What is asked> Can you write out the listing below again with every "How do I perform" changed to "What action completes" and nothing else altered, leaving out the pictures?

(Data entries)
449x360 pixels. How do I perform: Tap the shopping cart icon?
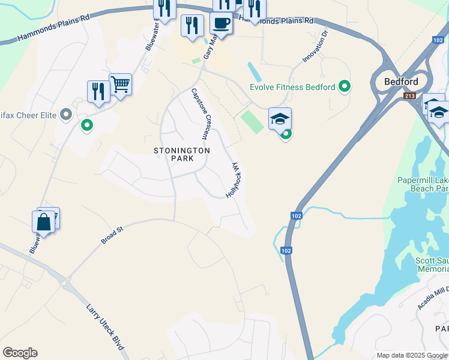click(121, 85)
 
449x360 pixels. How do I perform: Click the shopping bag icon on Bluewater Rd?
click(44, 221)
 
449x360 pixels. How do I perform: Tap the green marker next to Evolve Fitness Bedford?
click(345, 87)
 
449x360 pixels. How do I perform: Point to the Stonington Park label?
click(182, 154)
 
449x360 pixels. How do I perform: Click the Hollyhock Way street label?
click(235, 181)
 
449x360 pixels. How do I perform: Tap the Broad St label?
click(112, 235)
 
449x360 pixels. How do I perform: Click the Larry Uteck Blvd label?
click(105, 328)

Result below>
449x360 pixels. What action completes: Tap the shopping cart icon?
click(121, 85)
 
449x360 pixels. What action completes: Click the shopping bag icon on Bluewater Rd?
click(44, 221)
 
449x360 pixels. What action completes: Tap the green marker next to Evolve Fitness Bedford?
click(345, 87)
 
449x360 pixels. What action completes: Point to the Stonington Park label?
click(182, 154)
 
449x360 pixels. What action completes: Click the Hollyhock Way street label?
click(235, 181)
 
449x360 pixels. What action completes: Tap the Broad St label?
click(112, 235)
 
449x360 pixels. What action completes: Click the Larry Uteck Blvd label?
click(105, 328)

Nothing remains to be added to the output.